### Provided records

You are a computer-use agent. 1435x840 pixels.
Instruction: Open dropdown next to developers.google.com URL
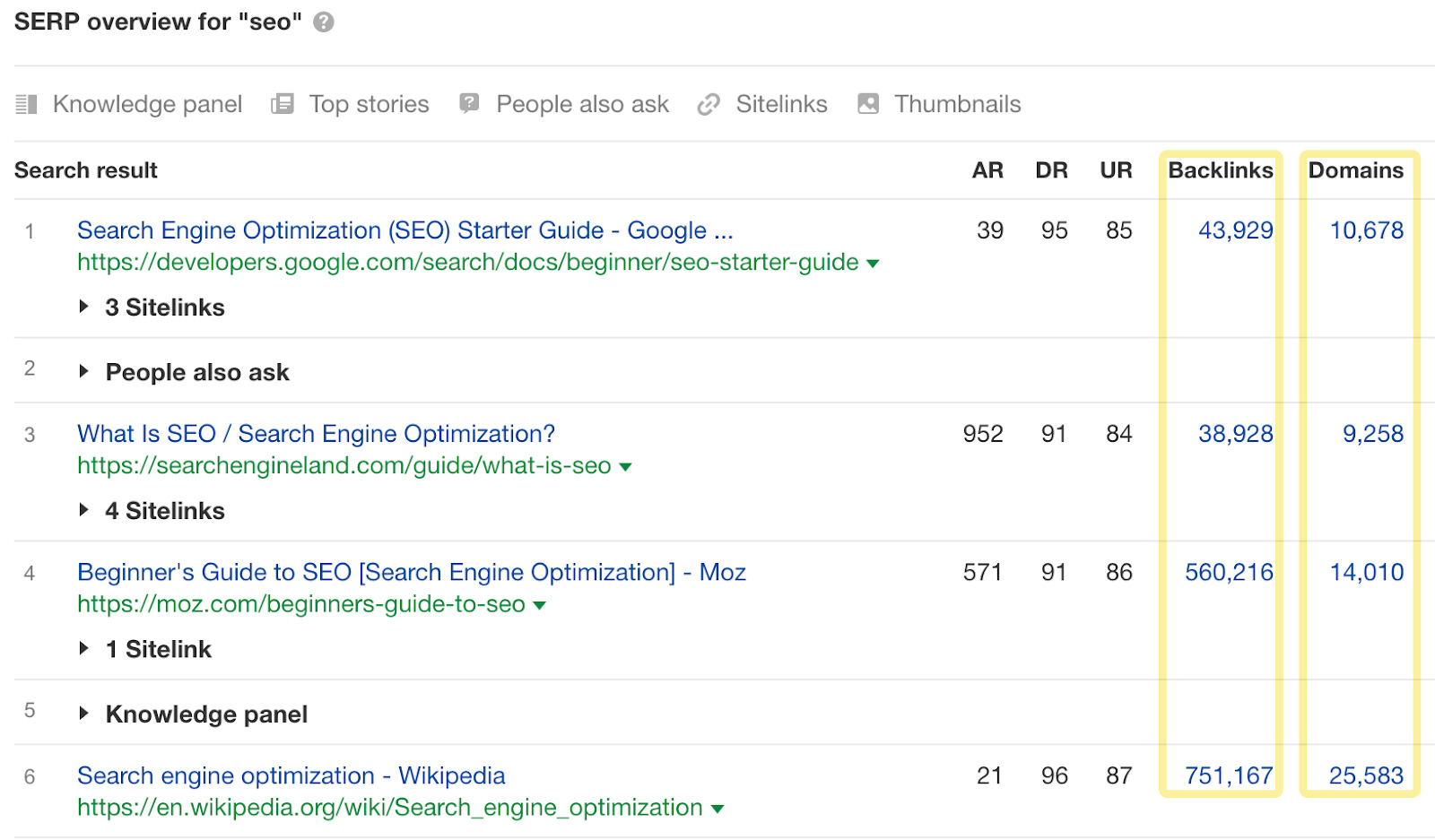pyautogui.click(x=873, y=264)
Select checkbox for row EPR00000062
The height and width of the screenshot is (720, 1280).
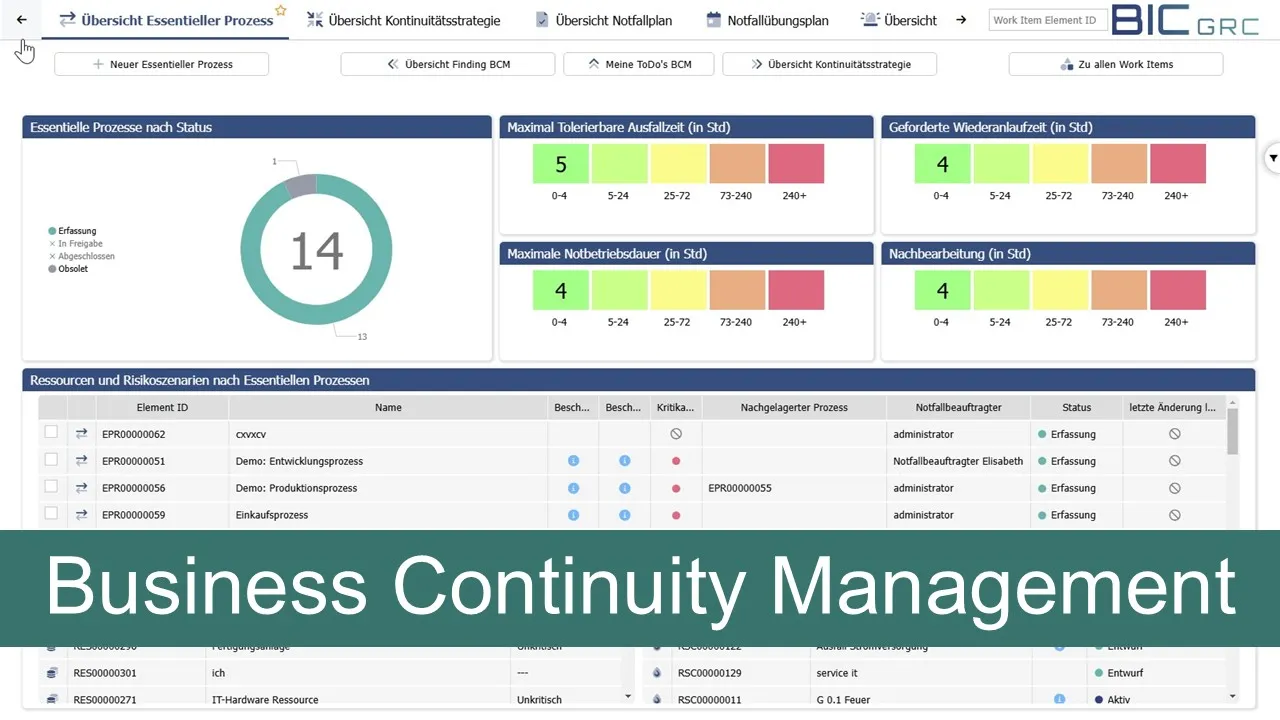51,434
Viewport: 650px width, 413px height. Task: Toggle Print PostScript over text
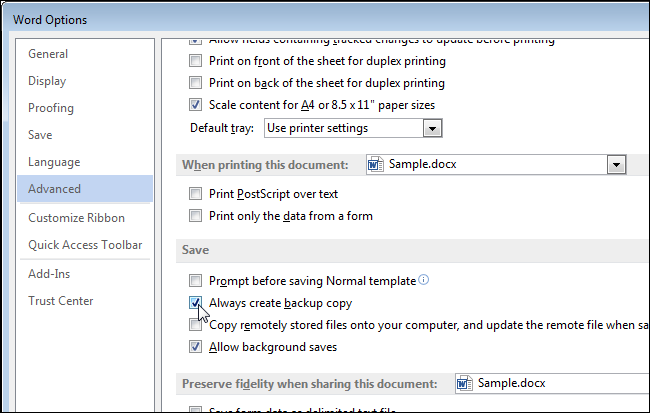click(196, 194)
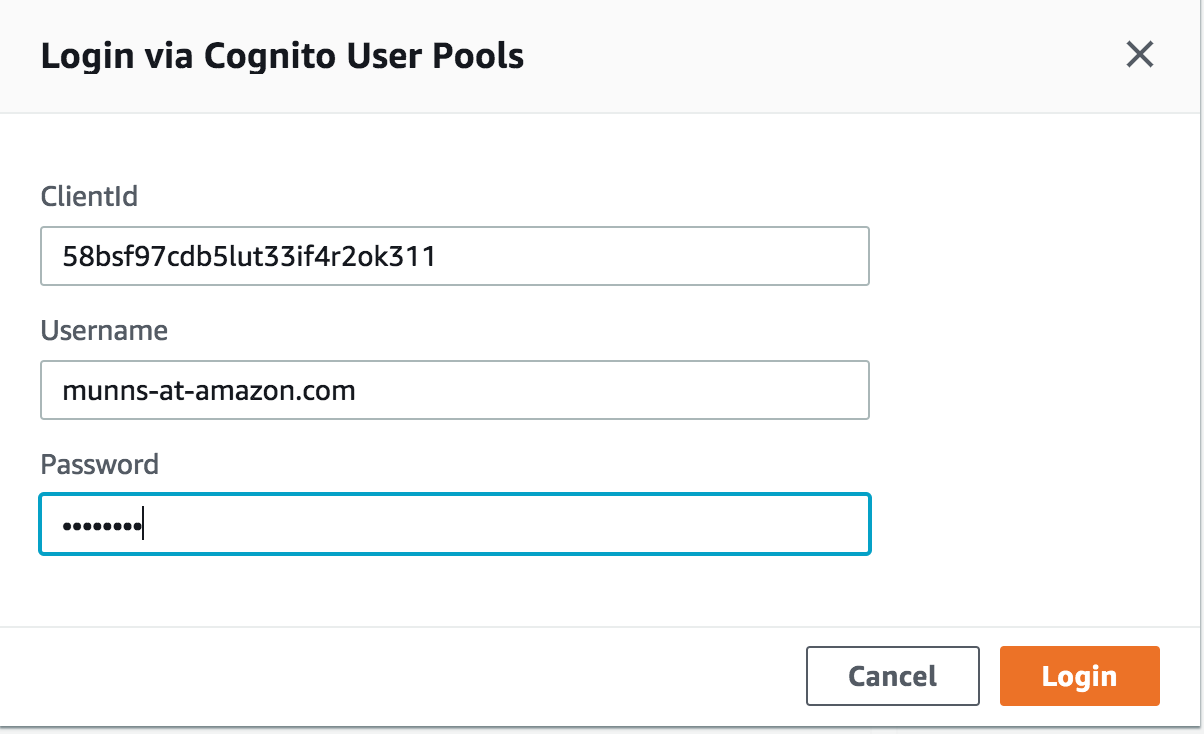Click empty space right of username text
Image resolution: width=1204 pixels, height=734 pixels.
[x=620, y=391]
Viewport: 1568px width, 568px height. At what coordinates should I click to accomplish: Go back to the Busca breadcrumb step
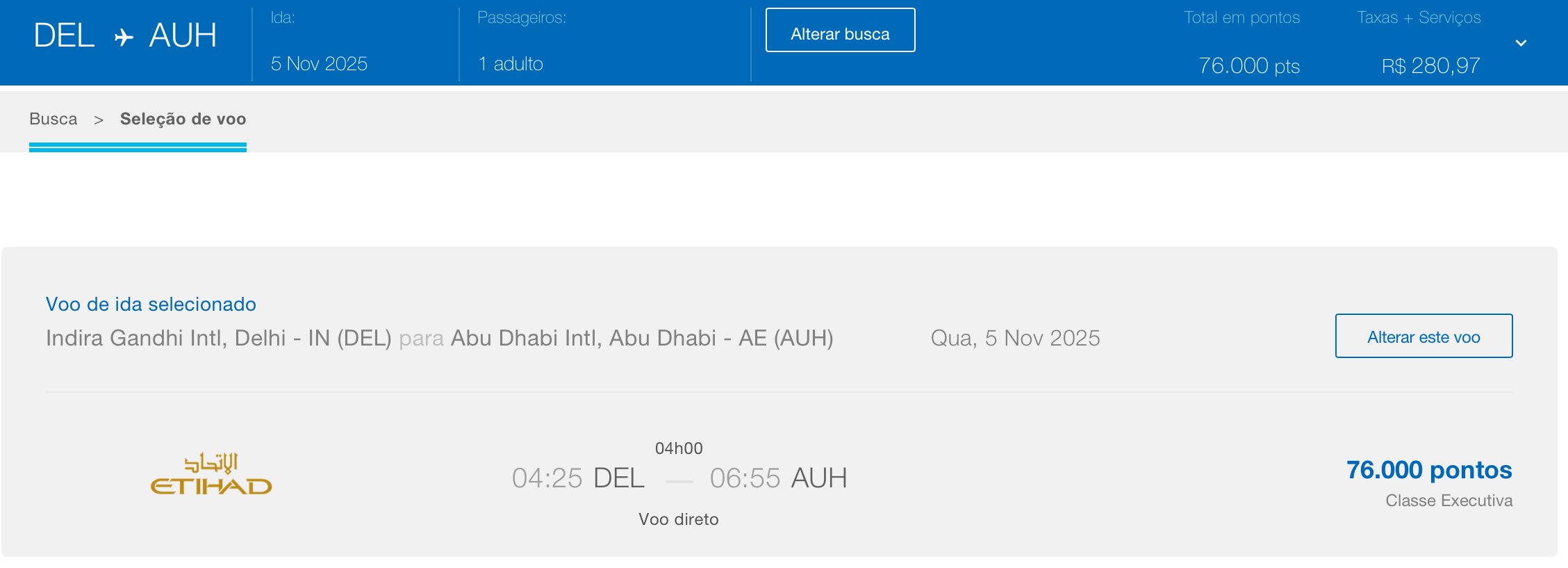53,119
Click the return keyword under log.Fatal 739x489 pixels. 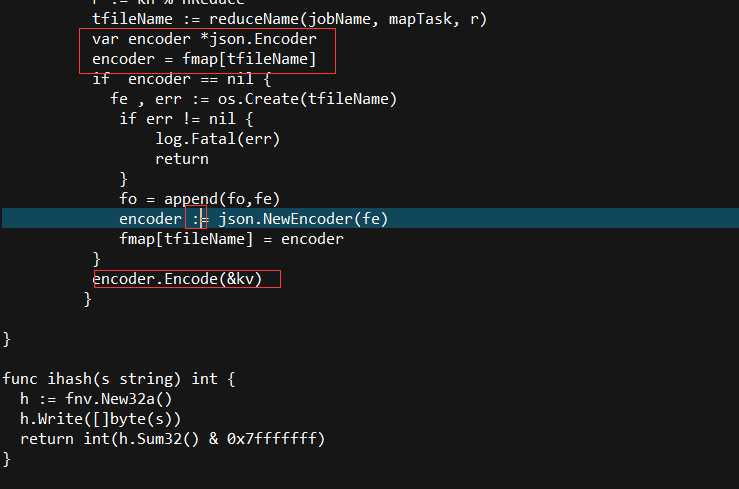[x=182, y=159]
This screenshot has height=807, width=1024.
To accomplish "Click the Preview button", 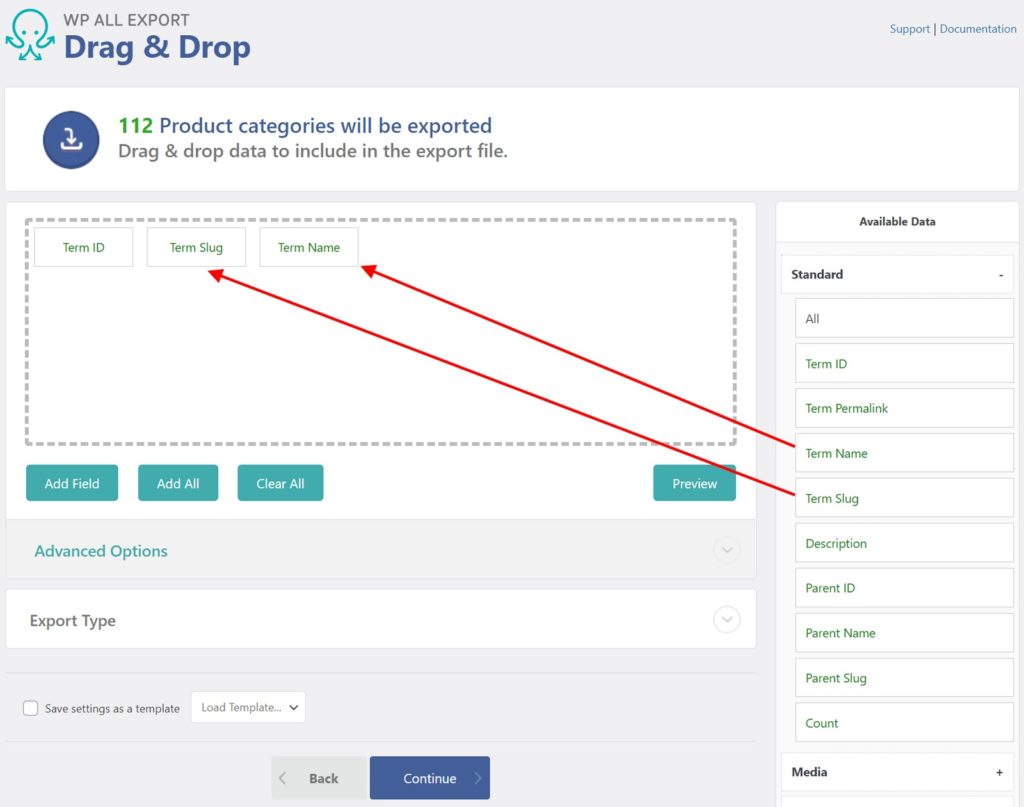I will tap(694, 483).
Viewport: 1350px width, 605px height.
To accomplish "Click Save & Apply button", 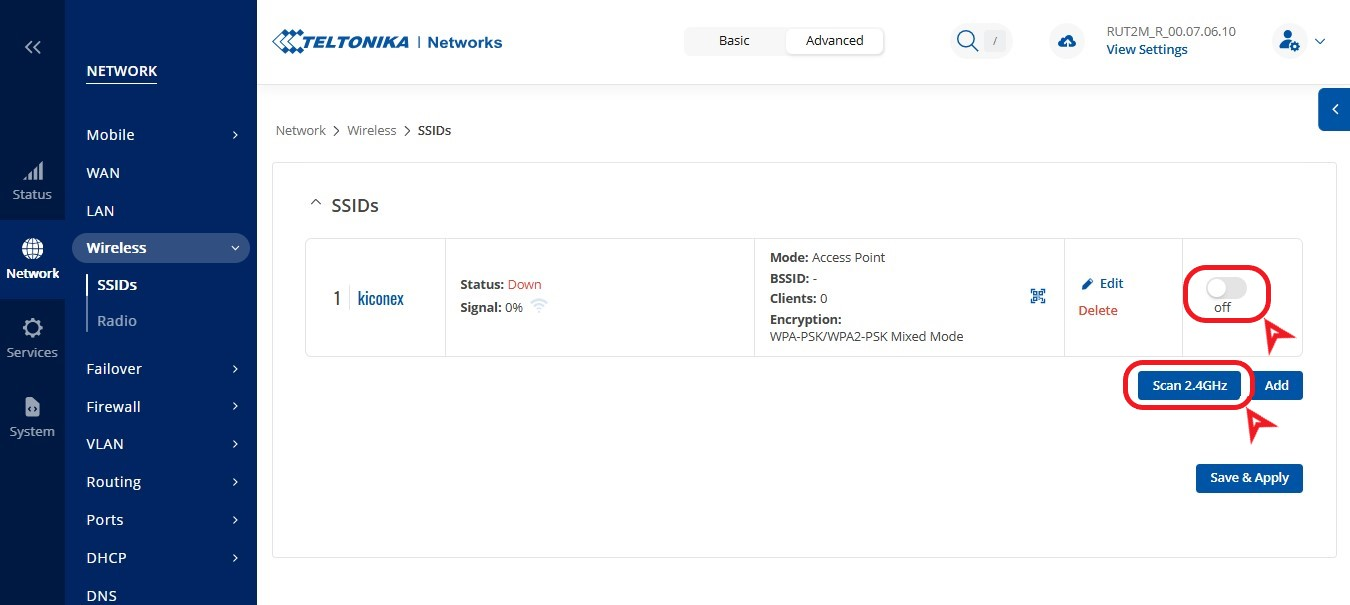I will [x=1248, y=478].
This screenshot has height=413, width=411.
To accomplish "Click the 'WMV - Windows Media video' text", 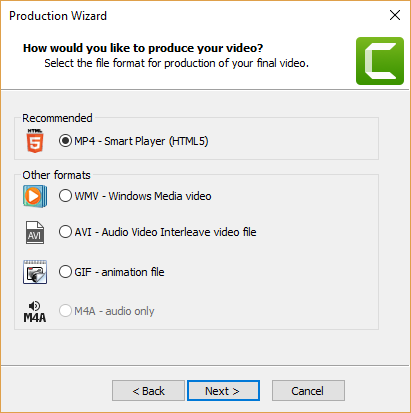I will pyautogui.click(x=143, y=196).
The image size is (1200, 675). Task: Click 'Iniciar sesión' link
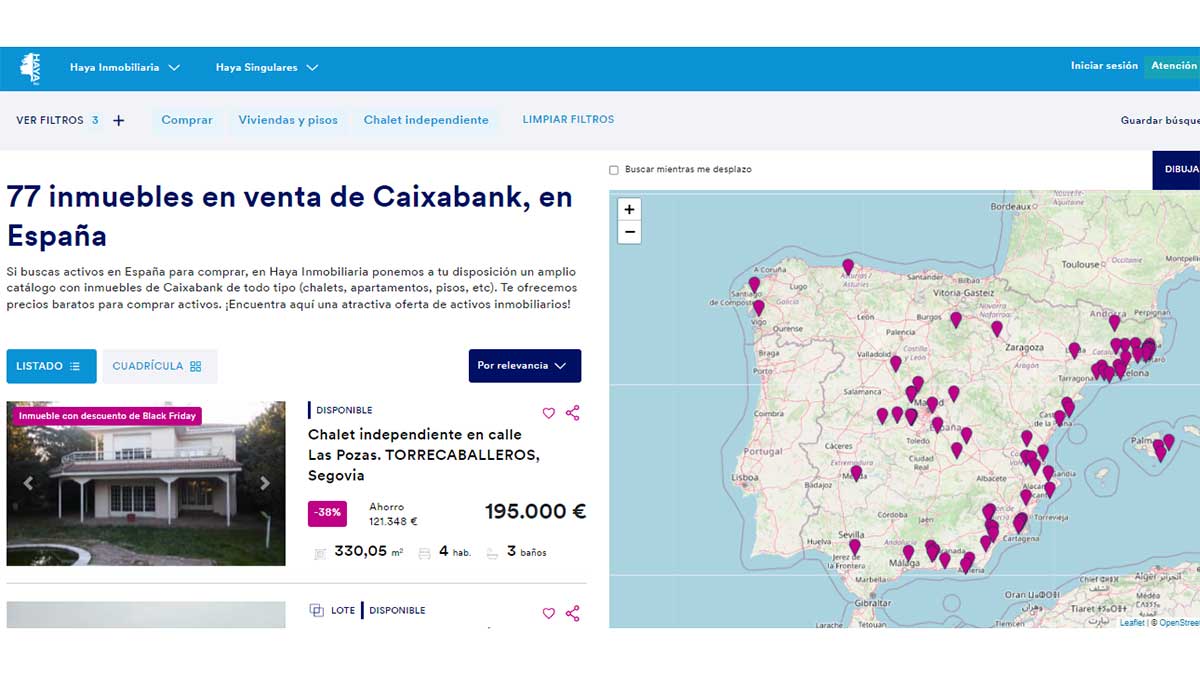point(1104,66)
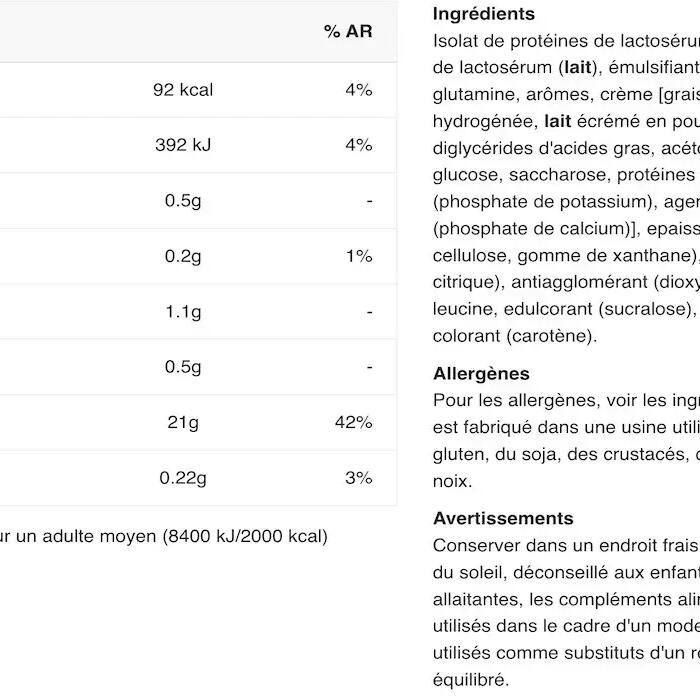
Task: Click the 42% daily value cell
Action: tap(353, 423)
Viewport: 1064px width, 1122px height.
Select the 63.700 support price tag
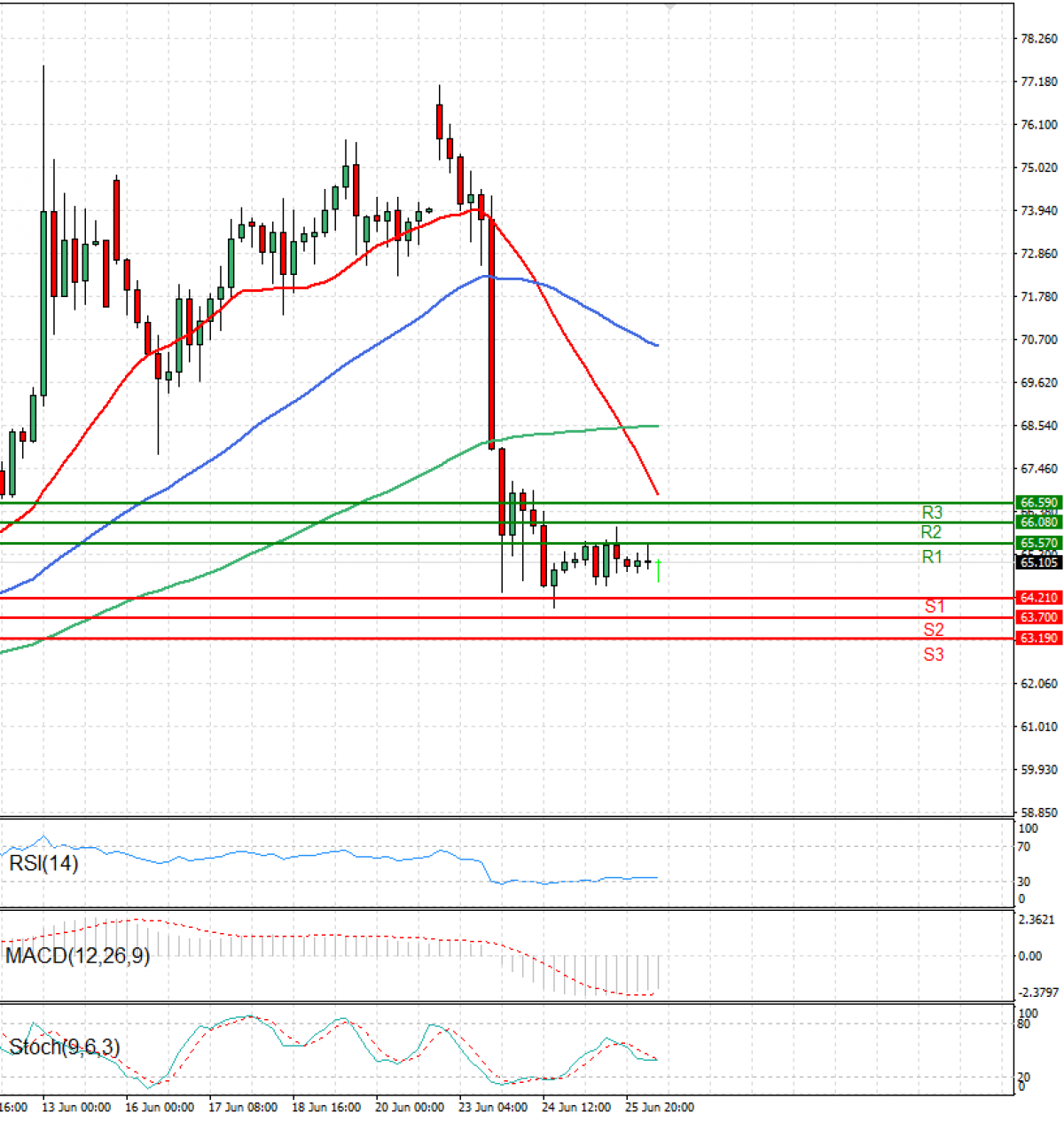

### What you should do
Nothing but a number belongs in the answer, namely how many lines above include "Select".

### Result for this exercise
2